Wood smoke contains hundreds of chemical compounds and some of them can harm people with heart or respiratory disease, babies, young children and pregnant women. Pollutants in wood smoke can cause the eyes, nose and throat to burn with irritation, and cause headache and nausea in some people.
“I frequently receive calls in the winter from people who cannot take their dog out for a walk, due to the fireplace smoke near their home,” said Beth Gorman, Senior Program Manager for Pima County Department of Environmental Quality. “People who are really sensitive to smoke can experience health effects if smoke levels are high,” Gorman continued.
Walking in neighborhoods where fireplace smoke is heavy can cause irregular heartbeat, chest pain and shortness of breath in susceptible people. Smoke can make asthma symptoms worse and cause higher rates of lung inflammation and pneumonia in young children in homes where wood-burning fireplaces are used.

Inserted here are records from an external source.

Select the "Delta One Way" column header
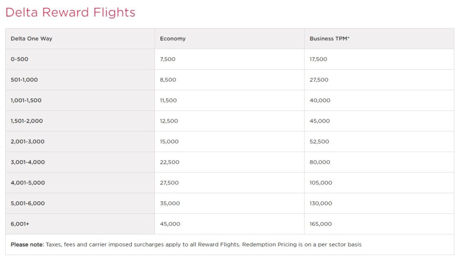461x261 pixels. [x=32, y=38]
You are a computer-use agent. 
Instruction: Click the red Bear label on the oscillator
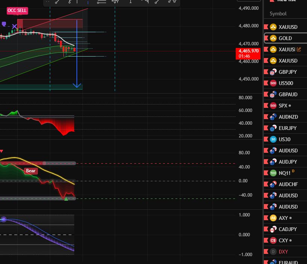pyautogui.click(x=30, y=171)
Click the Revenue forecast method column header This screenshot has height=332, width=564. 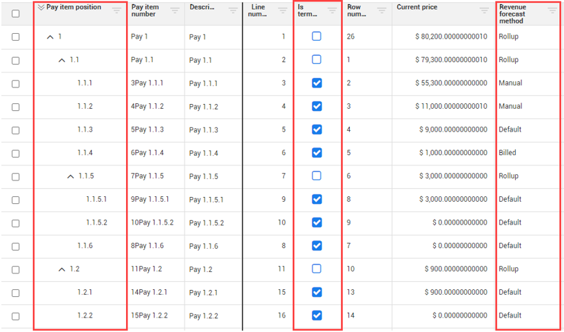point(512,14)
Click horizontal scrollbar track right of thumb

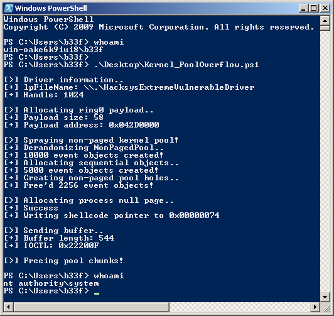tap(240, 307)
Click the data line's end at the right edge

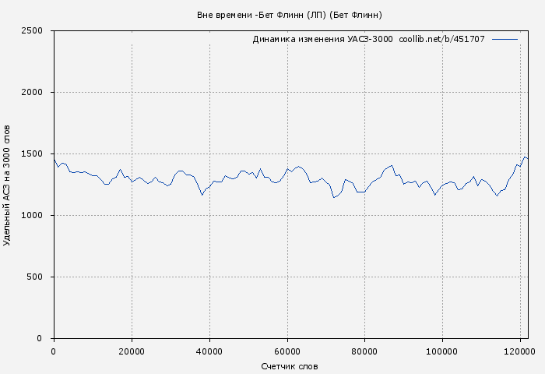point(527,158)
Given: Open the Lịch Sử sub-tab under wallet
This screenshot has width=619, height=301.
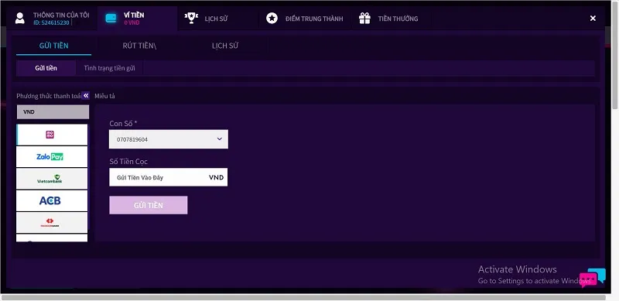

Fireplaces aren’t efficient home heaters. Most homes aren’t perfectly insulated, so cold air seeps in under doors and through cracks, while hot air escapes up the chimney.
If flues are not properly installed and maintained, particles released during wood burning can escape into the home. The Environmental Protection Agency says several of the pollutants emitted by wood burning have demonstrated cancer-causing properties similar to cigarette smoke.
To reduce your risk of harm from using a wood-burning fireplace, follow these tips:
- Have chimney cleaned seasonally to reduce creosote buildup.
- Burn hardwoods like oak, mesquite and pecan instead of soft woods like cedar, fir or pine. The wood should be split, and dried for at least six months.
- Use smaller pieces of wood. They burn more efficiently and are a better source of heat.
- Allow enough room inside the fireplace for air to circulate freely around the wood.
- Never burn plastics, painted wood, charcoal, printed pages in a fireplace. They will release toxic materials into the air.
- Check your chimney from the outside. If you see smoke, your fire is not burning hot enough. Give the fire more air, and then check again.
- Check before you light a fire to see if local air pollution levels are elevated. If they are, avoid using the fireplace on those days, if possible. Get pollution information at www.airinfonow.org or call (520) 882-4347.
- Remember: if you can smell smoke, you are breathing smoke!